Thomazella explicou que o fato de ele jogar em clube de São Paulo, mesma cidade onde o filho ficou internado, a esposa ter decidido parar de trabalhar e a compreensão do clube o deixaram tranquilo para se dedicar ao futebol.

"Conversei com o pessoal do clube, eles foram bem flexíveis. 'Thomazella, se você precisar faltar em algum treino para ir para o hospital com seu filho, não tem problema nenhum. Só avisar a gente antes.' Então tudo isso fez com que eu me sentisse mais seguro a voltar, tivesse a cabeça um pouco mais tranquila e voltasse para o futebol."

Ao optar por não pausar a carreira, Thomazella, que foi titular em 20 dos 21 jogos da Portuguesa no Paulista A2, foi recompensado com o título e com o prêmio de melhor goleiro da competição, com apenas sete gols sofridos.

Thomazella ganhou o prêmio de melhor goleiro do Paulista A2 - Rodrigo Corsi/FPF - Rodrigo Corsi/FPF
Thomazella ganhou o prêmio de melhor goleiro do Paulista A2
Imagem: Rodrigo Corsi/FPF

Carinho da torcida

Thomazella decidiu falar publicamente sobre o drama dentro de casa quase três meses depois da cirurgia do filho, no início de fevereiro, após a vitória de 1 a 0 sobre a Lemense, na quarta rodada da competição. Ao se abrir sobre seus problemas, foi rapidamente abraçado pela torcida da Portuguesa, que levou até faixas ao estádio, desejando "força" ao goleiro e à família dele.

"A torcida me abraçou de uma forma inexplicável. Depois desse dia que eu divulguei, fomos jogar com o São Caetano, em casa, e já tinha faixas no estádio, mandando força para mim, para o meu filho Gustavo, e eles gritando o nome dele. Para mim, aquilo ali foi uma surpresa muito grande. O carinho com que eles abraçaram a causa, as correntes de orações e as inúmeras mensagens que eu estava recebendo de torcedores... A gente criou um vínculo muito bacana dentro de campo e fora também com essa situação do meu filho. É um carinho imenso que tenho com essa torcida, que só tem nos apoiado, dado força para mim e para minha família."

Sonho realizado

Gustavo, filho do goleiro Carlos Thomazella, no estádio do Canindé - Arquivo pessoal/Crys Fukuyama - Arquivo pessoal/Crys Fukuyama
Gustavo, filho do goleiro Carlos Thomazella, no estádio do Canindé
Imagem: Arquivo pessoal/Crys Fukuyama

Entrar com Gustavo no colo e apresentá-lo à torcida na vitória de 2 a 0 sobre o São Bento, que deu o título da Série A2 do Paulista à Portuguesa, foi a realização de um sonho. Em entrevista após o jogo da quarta rodada da competição, Thomazella disse que sonhou com a situação que viveu no último domingo.

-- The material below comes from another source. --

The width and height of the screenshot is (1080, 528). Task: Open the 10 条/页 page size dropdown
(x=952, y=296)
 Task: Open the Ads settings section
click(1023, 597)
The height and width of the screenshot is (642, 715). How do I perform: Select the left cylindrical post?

Ao UOL, ele tentou descrever o que sentiu no último fim de semana. "Foi um misto de sensações. É difícil dizer em palavras. A ficha ainda não caiu. Você tem um acesso e ser coroado com o título com essa camisa da Portuguesa tradicional, tão pesada, dentro do futebol é demais. Tem uma grande importância, e eu vivendo um sonho. Ainda nesta competição, eu acabei revelando que eu tive um sonho de entrar com meu filho e poder dar esse troféu na final e ver aquilo se tornando palpável, sendo realizado, foi um misto de sensações que é impossível descrever".

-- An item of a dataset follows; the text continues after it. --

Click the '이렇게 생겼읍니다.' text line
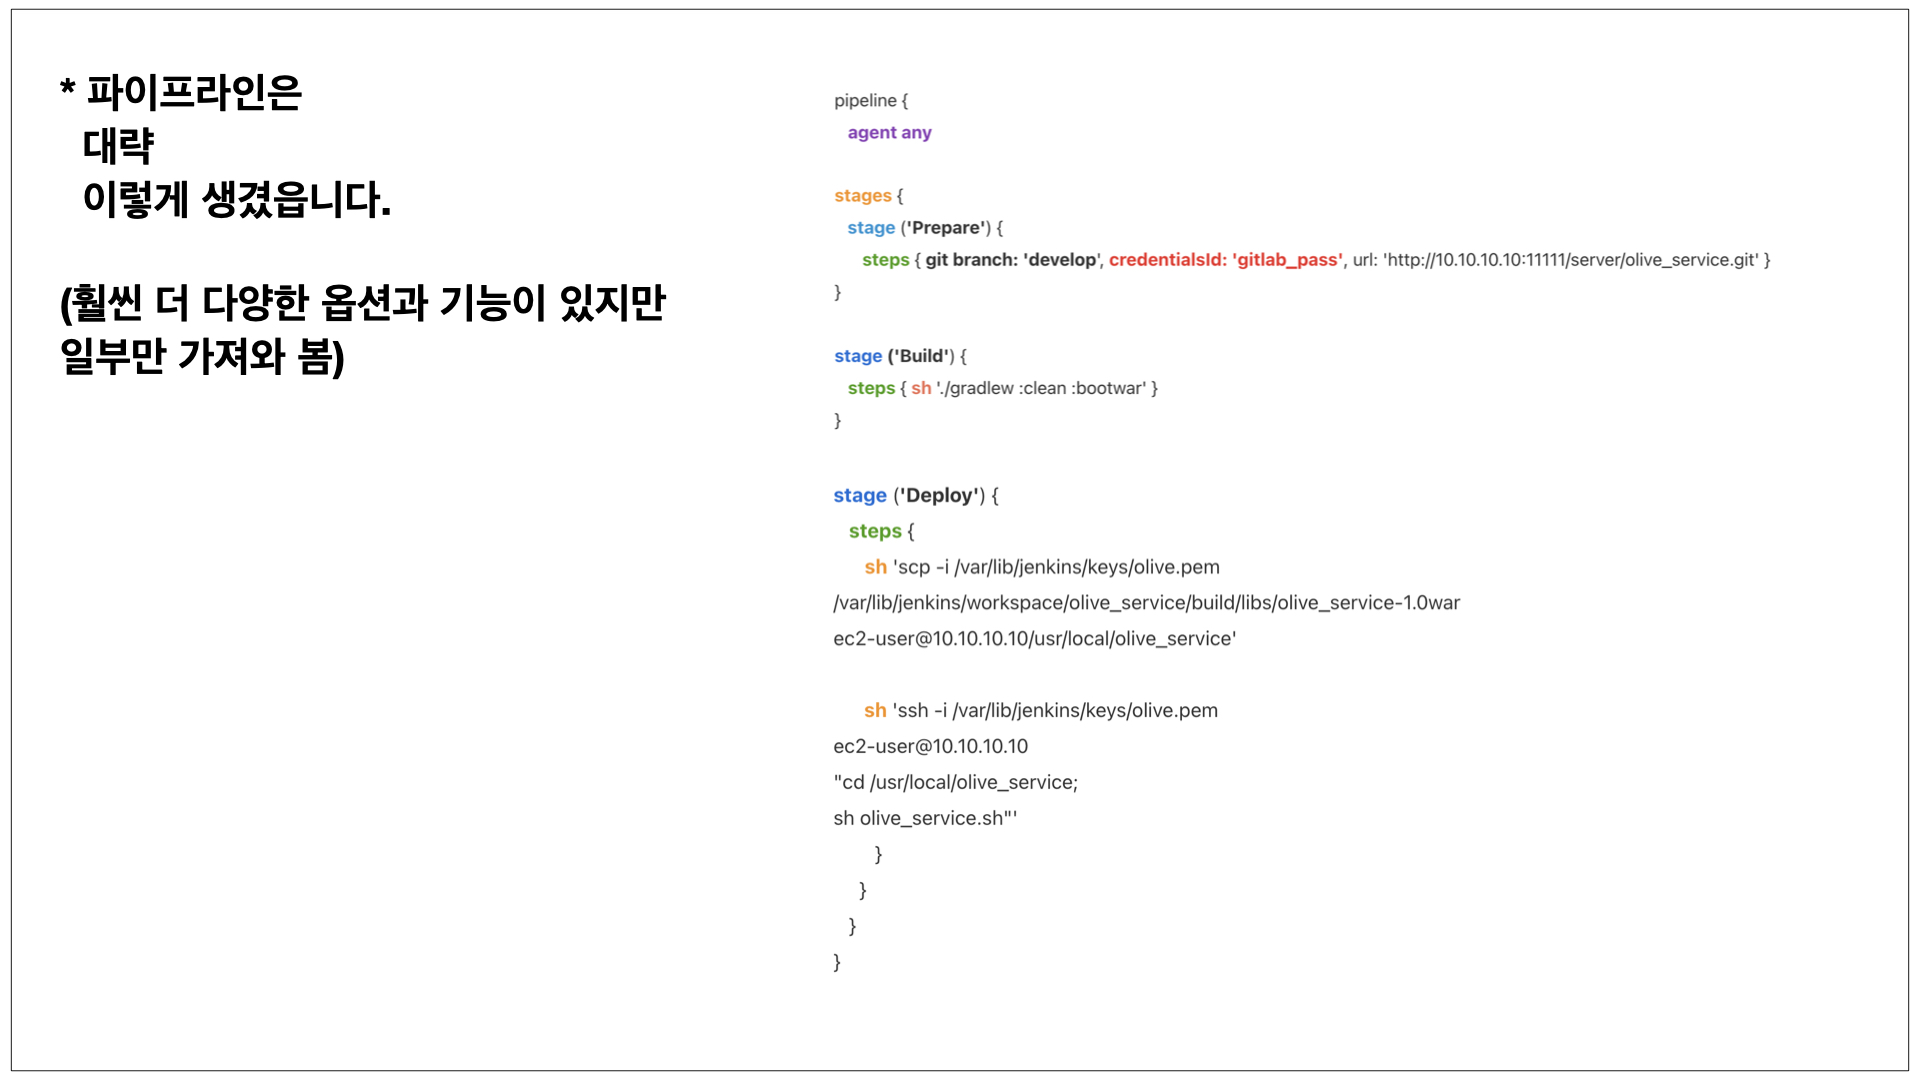The width and height of the screenshot is (1920, 1080). [236, 200]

Mas, para entrar em campo com Gustavo, que completou 4 anos em janeiro, Thomazella precisou de uma autorização especial dos médicos, já que o garoto ainda está em tratamento contra o câncer e tem a imunidade baixa. "É obvio que se os médicos falassem que ele não poderia ir, eu jamais iria questionar. Mas a gente teve o aval dos médicos. Mas sempre tomando cuidado de ficar de máscara o tempo todo e tentar ficar um pouco isolado".

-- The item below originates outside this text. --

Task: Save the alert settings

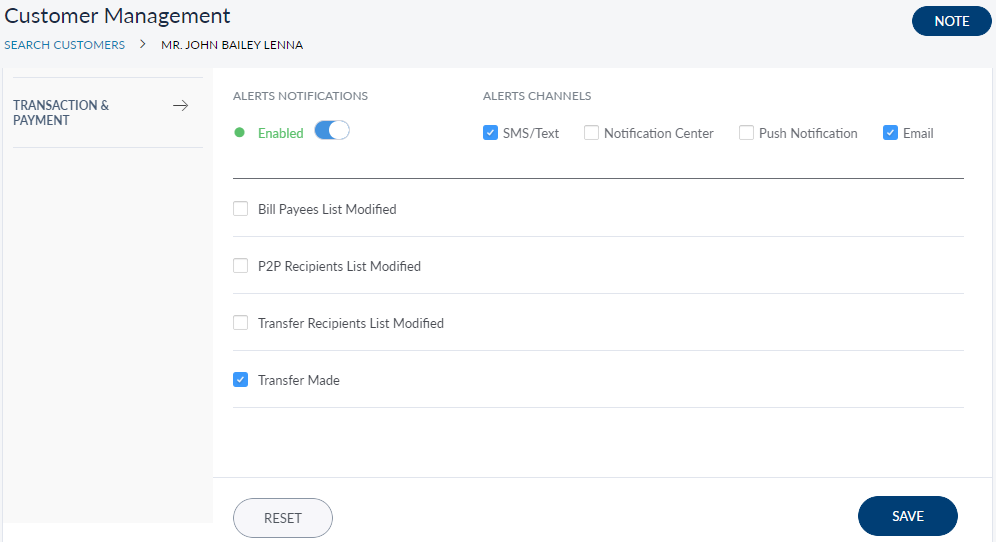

Não pense que foi fácil, porém, segurar o menino, que ficou empolgado ao ver a torcida cantando seu nome e a festa pelo título. "Foi um momento muito marcante. Todo mundo começou a gritar o nome dele. Ele olhou com uma cara assim, de quem não estava acreditando. 'Nossa é para mim que eles estão gritando?!' Ele ficou muito feliz, muito feliz. Ainda hoje [segunda-feira] à tarde, eu estava brincando com ele, e ele começou a repetir a música que o pessoal estava cantando", disse se referindo ao refrão "Ão, ão, ão Gustavinho é Leão".

A previsão é que a primeira fase do tratamento do garoto, em que as sessões de quimioterapia são semanais, termine no meio deste ano. Depois, as aplicações do medicamento passam a ser mais espaçadas até não serem mais necessárias. Mas, a depender da empolgação de Gustavinho, da atenção dos pais e do carinho dos torcedores da Portuguesa, o câncer já foi derrotado na família Thomazella.